Schreibe den Artikel über die Badegefahr am Wedeler Elbstrand im gleichen Ton weiter und knüpfe dabei direkt an seinen letzten Satz an.

• **Angezeigter Text**:
# # # # #

DLRG-Chef sieht häufig, wie Badende den Fluss unterschätzen

Wedel. Sommer am Elbstrand – und zahlreiche Sonnenanbeter drängen sich um die begehrten Plätze an Wedels beliebter Wasserseite. Doch wer hier baden geht, unterschätzt oft die Gefahr. Auch an diesem sonnigen Tag ist der Strand voll, die meisten Liegestühle im Beachclub besetzt. Wer Abkühlung sucht, geht ins verlockend blaue Wasser, obwohl das hier offiziell nicht erlaubt ist. Trotz Warnhinweisen spielt eine Gruppe unbekümmert in der Elbe. Die Frisbee fliegt – viel zu weit und landet in dem Teil der Elbe, in dem ein Mensch nicht mehr schwimmen sollte. Das Problem: Es ist Niedrigwasser. Gerade wenn sich die Elbe wie an diesem Abend fast bis zur Mole zurückzieht, wird es gefährlich, sagt Jochen Möller.

Der Chef der Wedeler Rettungsschwimmer hat den Strand von seinem Posten an der DLRG-Wache neben dem Beachclub aus im Blick. Oft sieht er, wie Badende wie in diesem Fall bis zur Mole und weiter schwimmen, dorthin, wo bereits die sehr tiefe Fahrrinne der Schiffe beginnt und die Strömung sie mitreißen kann. „Das ist kein Spielplatz mehr. Jeder, der sich dort aufhält, begibt sich in Lebensgefahr“, warnt Möller.

Gerade bei Niedrigwasser ist der Abstand vom Strand bis zur Mole für die Badenden nicht so weit. Unbedarfte Schwimmer wählten dann besonders häufig diesen Punkt als Ziel, überschätzen dabei ihre eigenen Kräfte und unterschätzten die Strömungen und die Tiefe der Elbe. Deshalb besetzten die Rettungsschwimmer von Mai an die Wache am Elbstrand, warnen die Unbedarften per Megafon vor den Strömungen, sprechen sie vorsorglich am Strand an. Trotzdem: „An den heißen Tagen haben wir zweimal Menschen im Strömungsbereich aus einer Notsituation gerettet“, sagt Möller.

Im Unterschied zu Wittenbergen oder Kollmar musste am Wedeler Elbstrand in den vergangenen Jahren kein Schwimmer seinen Leichtsinn mit dem Leben büßen. Anders auch als an der Ostsee, in der in den vergangenen Tagen mehrere Menschen ertranken und die deshalb in den Fokus rückte. Doch Möller verweist auf Zahlen von 2013.

# # # # #

• **Datenauflistung**:

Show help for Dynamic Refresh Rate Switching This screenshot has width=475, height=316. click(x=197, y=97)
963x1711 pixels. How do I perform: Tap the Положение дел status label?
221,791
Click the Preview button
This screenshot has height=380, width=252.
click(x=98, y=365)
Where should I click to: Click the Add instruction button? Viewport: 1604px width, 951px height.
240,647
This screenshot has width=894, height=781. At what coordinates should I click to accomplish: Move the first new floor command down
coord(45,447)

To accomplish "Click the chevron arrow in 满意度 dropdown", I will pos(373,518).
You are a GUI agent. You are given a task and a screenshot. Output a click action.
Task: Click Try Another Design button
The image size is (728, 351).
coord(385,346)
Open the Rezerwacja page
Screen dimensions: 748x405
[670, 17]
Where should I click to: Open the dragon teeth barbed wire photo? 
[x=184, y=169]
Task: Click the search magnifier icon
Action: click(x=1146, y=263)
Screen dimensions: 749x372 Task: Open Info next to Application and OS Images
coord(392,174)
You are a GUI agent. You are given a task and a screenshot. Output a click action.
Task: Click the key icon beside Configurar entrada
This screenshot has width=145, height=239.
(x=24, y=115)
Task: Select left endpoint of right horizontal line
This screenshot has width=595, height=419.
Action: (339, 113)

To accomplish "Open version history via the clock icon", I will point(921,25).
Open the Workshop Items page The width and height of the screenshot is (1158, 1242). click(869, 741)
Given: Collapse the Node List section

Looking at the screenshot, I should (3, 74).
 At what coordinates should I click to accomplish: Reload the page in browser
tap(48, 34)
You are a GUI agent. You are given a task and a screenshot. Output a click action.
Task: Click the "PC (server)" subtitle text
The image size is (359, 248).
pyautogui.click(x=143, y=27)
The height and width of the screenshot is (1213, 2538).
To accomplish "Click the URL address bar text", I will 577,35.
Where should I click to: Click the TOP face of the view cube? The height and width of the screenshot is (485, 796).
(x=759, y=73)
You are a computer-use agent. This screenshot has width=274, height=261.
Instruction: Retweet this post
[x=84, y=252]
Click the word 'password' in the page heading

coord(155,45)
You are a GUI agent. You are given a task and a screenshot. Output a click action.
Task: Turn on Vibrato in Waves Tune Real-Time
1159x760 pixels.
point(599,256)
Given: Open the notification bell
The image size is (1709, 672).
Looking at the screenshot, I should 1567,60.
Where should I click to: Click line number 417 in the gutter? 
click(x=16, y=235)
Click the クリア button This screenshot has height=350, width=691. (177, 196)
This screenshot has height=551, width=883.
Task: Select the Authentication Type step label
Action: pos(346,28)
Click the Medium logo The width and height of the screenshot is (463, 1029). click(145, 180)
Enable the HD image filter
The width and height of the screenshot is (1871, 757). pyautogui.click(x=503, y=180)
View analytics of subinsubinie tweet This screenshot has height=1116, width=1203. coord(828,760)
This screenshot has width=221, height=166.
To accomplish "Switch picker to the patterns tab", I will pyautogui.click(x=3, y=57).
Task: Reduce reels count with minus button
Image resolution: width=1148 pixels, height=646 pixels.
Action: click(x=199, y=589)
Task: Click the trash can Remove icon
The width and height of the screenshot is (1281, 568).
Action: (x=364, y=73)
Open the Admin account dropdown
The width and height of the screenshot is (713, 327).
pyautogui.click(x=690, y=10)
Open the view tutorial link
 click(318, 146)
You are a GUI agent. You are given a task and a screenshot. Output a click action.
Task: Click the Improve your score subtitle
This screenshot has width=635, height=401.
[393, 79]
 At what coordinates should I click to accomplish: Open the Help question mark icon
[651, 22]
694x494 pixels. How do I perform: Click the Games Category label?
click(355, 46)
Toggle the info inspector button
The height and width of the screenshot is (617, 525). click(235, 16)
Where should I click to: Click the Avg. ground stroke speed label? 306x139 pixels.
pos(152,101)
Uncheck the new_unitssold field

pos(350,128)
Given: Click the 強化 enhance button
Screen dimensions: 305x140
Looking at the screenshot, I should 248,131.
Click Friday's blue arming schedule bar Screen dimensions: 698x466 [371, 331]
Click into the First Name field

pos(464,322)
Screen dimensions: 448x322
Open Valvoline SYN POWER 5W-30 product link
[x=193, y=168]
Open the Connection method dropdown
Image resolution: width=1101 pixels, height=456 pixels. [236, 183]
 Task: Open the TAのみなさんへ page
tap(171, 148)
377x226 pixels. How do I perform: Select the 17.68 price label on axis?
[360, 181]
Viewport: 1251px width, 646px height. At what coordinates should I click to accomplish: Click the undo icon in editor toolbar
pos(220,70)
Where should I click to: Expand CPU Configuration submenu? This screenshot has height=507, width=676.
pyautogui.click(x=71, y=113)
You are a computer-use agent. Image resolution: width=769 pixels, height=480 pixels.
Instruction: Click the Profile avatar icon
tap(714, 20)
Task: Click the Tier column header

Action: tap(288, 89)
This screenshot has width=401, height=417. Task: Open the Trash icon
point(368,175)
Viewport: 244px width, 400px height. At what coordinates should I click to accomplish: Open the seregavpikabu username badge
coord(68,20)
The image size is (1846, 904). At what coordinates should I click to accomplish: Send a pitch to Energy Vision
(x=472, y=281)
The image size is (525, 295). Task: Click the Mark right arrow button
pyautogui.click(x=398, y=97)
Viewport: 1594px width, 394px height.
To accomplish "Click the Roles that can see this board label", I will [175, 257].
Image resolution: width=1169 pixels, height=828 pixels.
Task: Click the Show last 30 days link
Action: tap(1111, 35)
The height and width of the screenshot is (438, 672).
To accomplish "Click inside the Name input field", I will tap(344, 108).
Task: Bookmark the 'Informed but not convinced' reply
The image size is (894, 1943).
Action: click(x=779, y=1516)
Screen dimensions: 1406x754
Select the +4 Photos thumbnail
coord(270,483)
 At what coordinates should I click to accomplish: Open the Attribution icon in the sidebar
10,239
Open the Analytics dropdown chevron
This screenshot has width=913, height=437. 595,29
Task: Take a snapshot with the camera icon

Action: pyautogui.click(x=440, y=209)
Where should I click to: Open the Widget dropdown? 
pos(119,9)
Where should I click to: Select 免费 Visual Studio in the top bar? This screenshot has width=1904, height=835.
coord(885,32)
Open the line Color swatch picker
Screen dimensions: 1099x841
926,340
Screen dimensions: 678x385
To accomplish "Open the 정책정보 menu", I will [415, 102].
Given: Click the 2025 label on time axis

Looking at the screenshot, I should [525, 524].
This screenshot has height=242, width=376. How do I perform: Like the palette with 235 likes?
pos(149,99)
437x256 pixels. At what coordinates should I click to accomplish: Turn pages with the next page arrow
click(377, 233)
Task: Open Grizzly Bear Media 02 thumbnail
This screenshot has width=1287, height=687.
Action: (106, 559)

# # # # #

• **Antwort zur Aufgabe**:
Im vergangenen Jahr ertranken laut DLRG 18 Menschen in der Ost- und acht in der Nordsee. Mit 15 Ertrunkenen zählt aber die Elbe nach der Ostsee und dem Rhein mit 19 Opfern zu den „Risikozentren“ in Deutschland. „Wir verzeichnen seit 2012 erstmals wieder einen Anstieg bei den Ertrinkungszahlen“, sagt Möller. „Parallel stellen wir fest, dass die Schwimmausbildung in den Schulen zurückgefahren wird.“ In Zahlen heißt das: Mit insgesamt 464 Toten steigt die Zahl der Ertrunkenen in Deutschland erstmals wieder seit 2006 und das gleich um 16,5 Prozent im Vergleich zum Vorjahr. 81 Prozent der Opfer ertranken dabei in Binnengewässern, 182 in Fließgewässern wie dem Rhein, der Donau oder der Elbe.

„Ich kann nachvollziehen, dass Menschen sich abkühlen wollen. Aber die Elbe ist eben kein Badesee oder Freibad“, sagt Möller, dem sehr bewusst ist, dass einen Badenden in Wedel nur zwei Schritte trennen zwischen der Stelle, an der er noch stehen kann und der Kante, an der es zehn Meter in die Tiefe geht. „Die Sicht in der Elbe ist so schlecht, dass wir es im Ernstfall, wenn jemand untergeht, sehr schwer haben, ihn unter Wasser zu finden“, warnt der Wedeler. Viel schwerer als beispielsweise in der Ostsee. Beide Gewässer kennt Möller sehr gut.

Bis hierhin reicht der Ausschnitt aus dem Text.